Harris became the FDNY’s chief of training, communications and operations at Randall’s Island, where he built a new training center and developed and patented two types of nozzles and a pull-down alarm box system. His other contributions were the Starfire System, which computerized the fire department in the 1970s, and the introduction of the Jaws of Life to the PLLFD, which, according to Collins, may have been the first company in Nassau County to use this tool, which helps extract motorists from cars involved in serious accidents.

“When I first met him, I was a teenage lifeguard down at the beach in Lido,” Collins recalled. “And most guys who came down would take shoes to hold down their blankets. He would come down with Local Law 5, a big building code book which was about the size of three Bibles. And that was his reading for the day.”

A graduate of George Washington High School in Manhattan and NYU’s College of Engineering, Harris was a fire science instructor for 15 years at the Delahanty Institute, a now defunct civil service school, and taught fire administration at Queens College.

“He served his country well in that vast Pacific hell, and did his duty on Okinawa. For his actions and his skills, and his leadership in the hills, he was awarded the military medal Bronze Star.”

Born May 11, 1922, in the Bronx, Harris grew to 6 feet 2 and 220 pounds, and was a lifeguard at Rockaway Beach, where Hirschfield introduced him to his future wife, Soni Silver, before he enlisted in the Army in 1940. He was soon transferred to the Marine Corps, which needed engineers, and became a demolition officer and an expert in mine disposal. First Lt. Harris served in the Tinian Unit in the Northern Mariana Islands during the invasion of Okinawa. After Japan’s surrender, he and his unit went to China to help repatriate the Japanese.

When he came home, Harris returned to lifeguarding and, with Hirschfield as his best man, married Soni in 1945. The couple moved to Lido Boulevard in Lido Beach, where they raised three children, Glenn, Heidi and Stefanie, and Lewis volunteered for the PLLFD.

“As a father, as a son, as a leader, he was one who inspired every person that he met.”

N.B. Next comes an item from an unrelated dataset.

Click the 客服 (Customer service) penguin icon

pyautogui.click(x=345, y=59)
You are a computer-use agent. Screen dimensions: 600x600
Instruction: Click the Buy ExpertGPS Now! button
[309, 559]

Glenn Harris, a Lido Beach resident and an FDNY firefighter, remembered that his father took him on fire calls when he was a boy. “Whenever any crisis happened and I would go to fires with him, just watching how my father would lead the men and doing what they did, he was such an inspiration,” Glenn said.
His father was a tough firefighter who was otherwise quite gentle with his children and grandchildren, Glenn added.

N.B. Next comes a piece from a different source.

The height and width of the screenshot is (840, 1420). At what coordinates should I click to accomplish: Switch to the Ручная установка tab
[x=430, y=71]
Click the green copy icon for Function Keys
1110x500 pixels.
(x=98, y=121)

Heidi Harris Weitz's daughter, Samara Weitz, 21, said that her grandfather’s dedication to the fire department was equaled only by his dedication to his family. “Nicole, his other granddaughter, was a gymnast who was internationally ranked and actually made it all the way to the Olympic trials but broke her ankle there,” Weitz recalled. “He was so dedicated to her and pretty much paid for her whole gymnastics career. He would drive her to practice all the time. And he would pay for my dance classes. He was a second father to both of us.”

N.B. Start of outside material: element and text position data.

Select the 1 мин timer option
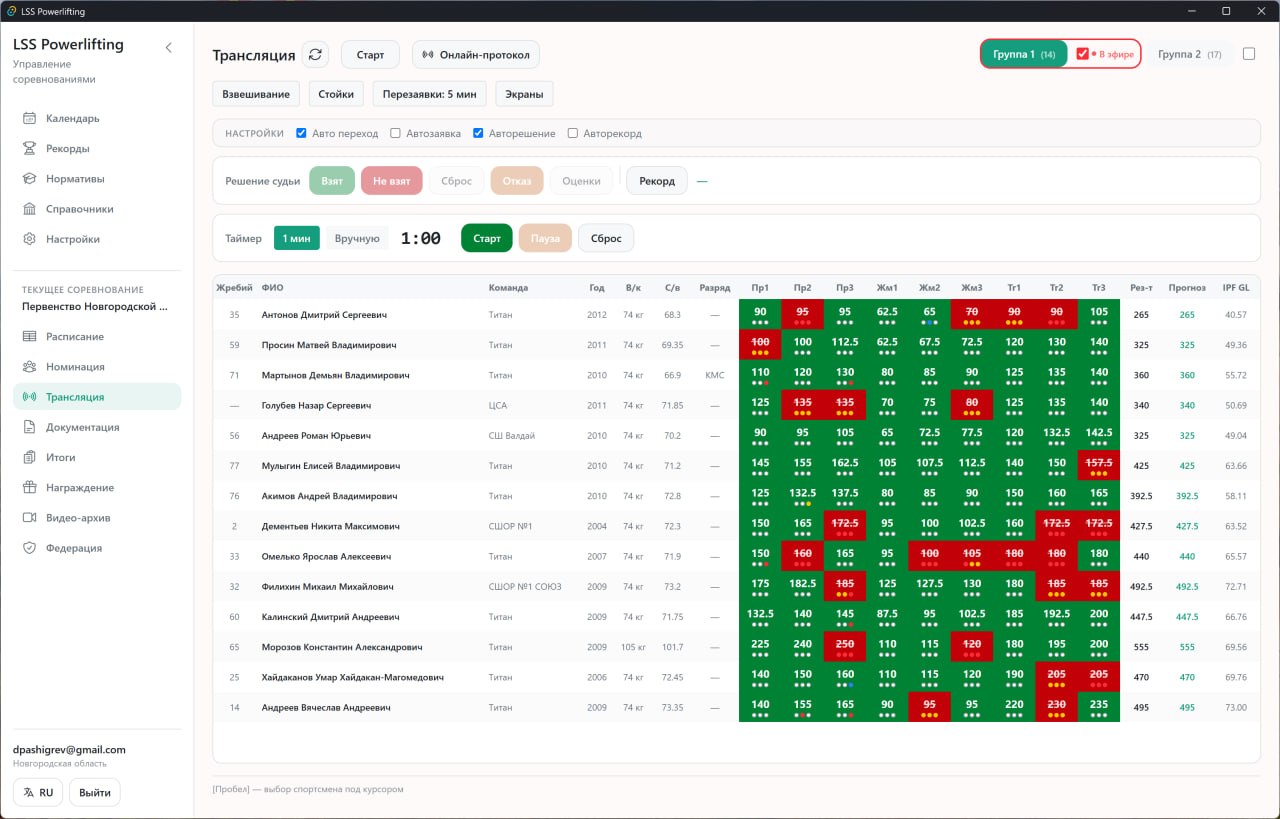This screenshot has height=819, width=1280. 297,238
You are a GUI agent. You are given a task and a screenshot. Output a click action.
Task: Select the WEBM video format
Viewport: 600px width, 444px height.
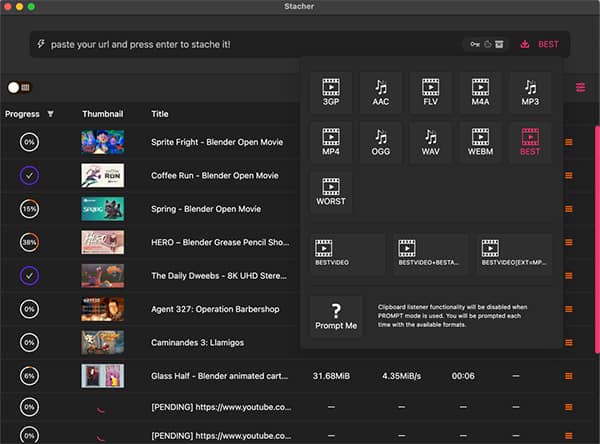pos(480,142)
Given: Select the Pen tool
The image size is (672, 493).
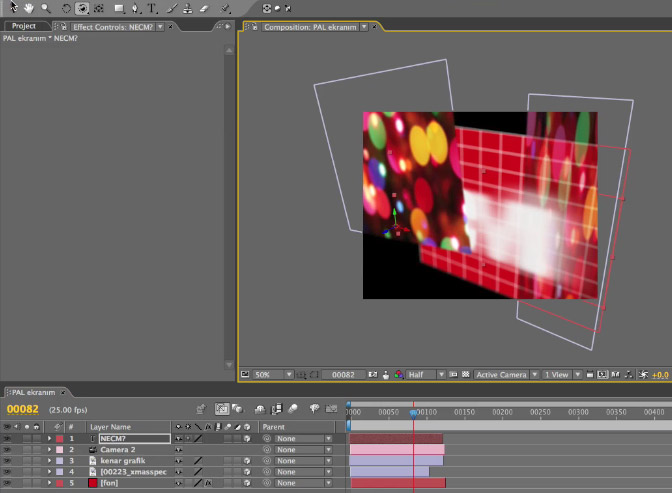Looking at the screenshot, I should [x=135, y=8].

Her grandfather, Weitz recalled, loved the beach and sailing boats from Maine to the Caribbean, and was an avid lifeguard, swimmer and runner.

Mindy Warshaw, a Long Beach resident and a close friend of the Harrises, called Lewis an icon and a giving person whose mission in life was to save lives. “He had integrity and was a man you had a lot of respect for,” Warshaw said. “He was just an awesome and amazing man.”

Warshaw said that in recent years, as his health declined, Heidi Weitz converted part of her Blackheath Road home into an apartment for her parents, where her father died.

“There are very few people you will meet in your life like Lew,” Hirschfield said. “Anything good, he did. He was a straight shooter, he was a good athlete, and anyone had a problem, they went to him. He was absolutely a leader.”

Harris is survived by his wife, 85, his son, 55, and Weitz, 53, all of Lido Beach, and seven grandchildren. The Harrises’ daughter Stefanie pre-deceased her father. He was buried at Beth Moses Cemetery in Farmingdale.